La menace est loin d'être une simple crainte. En novembre dernier, le gouvernement américain a annoncé son intention de réinstaurer l'autorisation d'importer des trophées d'éléphants chassés au Zimbabwe et en Zambie. Une décision qui a provoqué un tollé et poussé les autorités à opter pour une évaluation au cas par cas.
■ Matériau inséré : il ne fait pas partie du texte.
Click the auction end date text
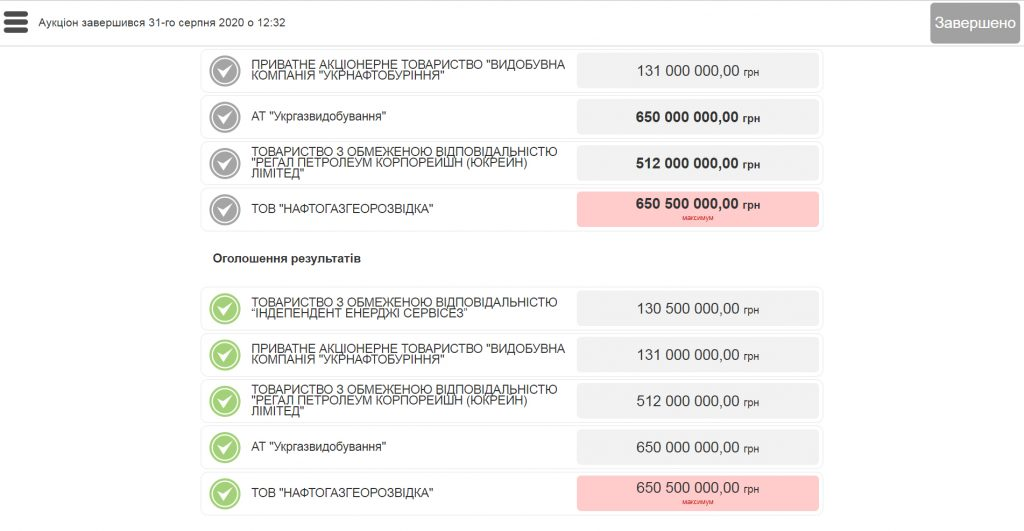The width and height of the screenshot is (1024, 531). [x=162, y=22]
"Nous nous attendons au pire, et cela pourrait tomber sur les éléphants de Tanzanie", a déploré la directrice juridique. "Cette administration a fait marche arrière et levé l'interdiction sur les importations de trophées d'éléphants au Zimbabwe. Je crains qu'elle ne fasse de même pour la Tanzanie. Face à la crise d'extinction mondiale, nous ne devons pas laisser de riches Américains tuer des espèces en danger pour s'amuser".

La semaine passée, un autre chasseur a demandé l'autorisation d'importer un trophée de rhinocéros noir tué en Namibie pour 400.000 dollars (environ 360.000 euros). L'homme était déjà représenté par l'avocat John Jackson, membre de l'International Wildlife Conservation Council, un comité consultatif controversé du Département de l'Intérieur américain qui soutient la chasse aux trophées et son rôle dans la conservation.

En août dernier, plus d'une cinquantaine de députés européens et des organisations de défense de la nature se sont alliés pour appeler la Convention sur le commerce international des espèces de faune et de flore sauvages menacées d'extinction (CITES), alors réunie à Genève (Suisse), à interdire la chasse aux trophées ciblant des animaux en danger. Sans succès.